Opinion: The families of defence members wear no medals nor uniform — they stand unrecognisable, and unseen in the shadow of their loved one — yet the ripple effects of war, service, and sacrifice impact them as well, writes Renee Wilson, CEO of Australian War Widows NSW.
In Australia, we are incredibly lucky to have a voluntary defence force. To have thousands of people willing to hand their lives over to Australia and enable everyday people, like you and I, to feel protected and safe.
But no veteran exists in a vacuum.
They, just like their civilian counterparts, exist within multiple systems of support that enable their service. They have loved ones who encourage them, look after their children, and worry about them when they go to sleep at night.
As Australians, we must do all we can to protect and promote the wellbeing of the people who underpin the Australian system of Defence. Without them, none of this would be possible.
This year marks 50 years on from when Australia withdrew from Vietnam. While this war bought about lessons and progress to the programs and services on offer to veterans, there has been very limited movement on the support available to their families.

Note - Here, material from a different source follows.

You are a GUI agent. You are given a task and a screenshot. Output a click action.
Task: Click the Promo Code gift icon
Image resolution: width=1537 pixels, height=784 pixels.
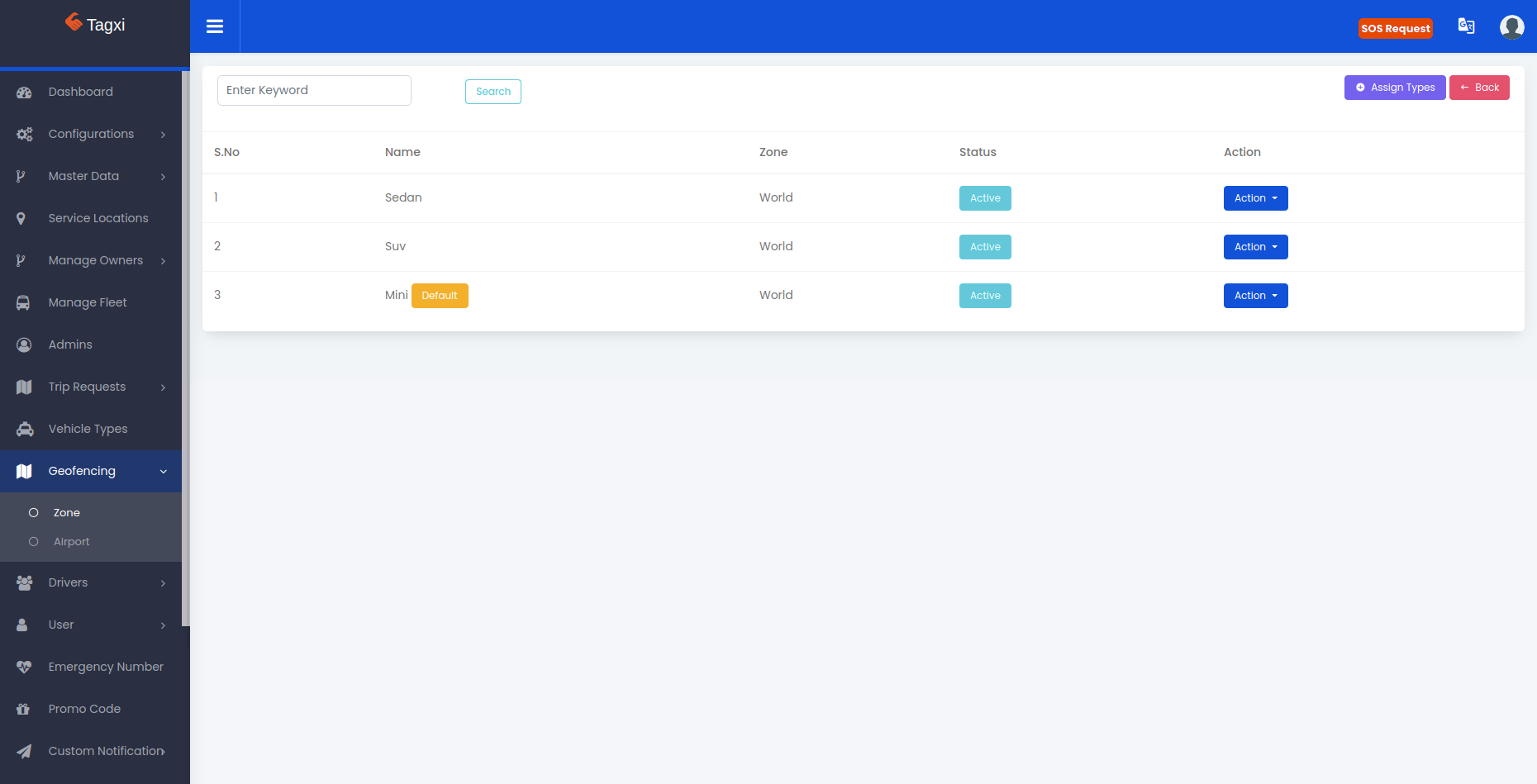click(23, 710)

In fact, in Australia, even the data we have on the impacts of war service on veteran families is limited to the Vietnam Veterans study series. As a result of this study, we do know that the mental wellbeing of spouses of war veterans is likely to be poorer, and the presence of PTSD within a relationship will likely have negative consequences on the mental health outcomes of families.
Sadly, we know that as many as 1 in 3 spouses of war veterans could be diagnosed with depression, and 2 in 5 spouses may experience suicidal ideation. Mental health impacts of war affect everyone in a household, with even children of veterans with PTSD and war service likely to experience mental health challenges.

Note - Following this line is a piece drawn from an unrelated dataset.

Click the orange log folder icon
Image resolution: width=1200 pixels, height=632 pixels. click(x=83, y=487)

Most of the above data points have been known by the government since 2014, so you would expect that the families of the 26,000+ Australian Defence Force Personnel who served in Afghanistan would have these needs covered. Sadly, that isn’t the case. The families of these veterans are still battling the repercussions of this war service on their own with the only real offer of assistance being counselling. Which, if you can get in, is a band-aid solution and doesn’t treat the systemic problems experienced by these families.
The development of programs and expansion of mental health support access for the families of veterans could not be more critical.
The recent Federal Budget could have helped bridge this gap.
In the Treasurer’s Budget speech, it was pleasing to see further additions to DVA’s Acute Support Package announced to meet the support needs of grandparents who are carers of the children of veterans. While welcomed, I am sure it has left a number of widows who are also carers of the children of veterans, and indeed veteran spouses, wondering why they are not important enough to receive the same support.
You see, the Acute Support Package contains eligibility limits that mean that widows of veterans who didn’t know of their eligibility, who’s loved one “died at the wrong time” or in “the wrong way” are ineligible for support. It means that for those that do know, they have two years only to access support needs. Perhaps most disappointingly, these limits mean that widows of the Iraq and Afghanistan Wars are not covered.
Why are they not covered? We are told it will cost too much.
It is said we need to limit the costs, there isn’t enough funding, and there are competing priorities. All this is true, however, perhaps we ought to be taking a closer look at what we have been spending our money on and what outcomes it has produced.
The cost argument isn’t all that persuasive when we consider that since 2017 successive governments’ have invested in DVA’s transformation and claims processing improvements to the tune of more than $800 million. This investment hasn’t resulted in a more efficient system, nor has it improved the system. In fact, it has resulted in a Royal Commission which will likely cost more than $200 million by the time it is over.
It is difficult to understand how expenditure that doesn’t address the problems and creates more barriers to support for veterans and their families is okay, but spending on supporting those who bear the burdens of Australia’s Defence and War Service isn’t. Perhaps we need a re-think of priorities or lift standards to reduce waste and funnel money where it is needed.
For what they have done, this is the least we can do.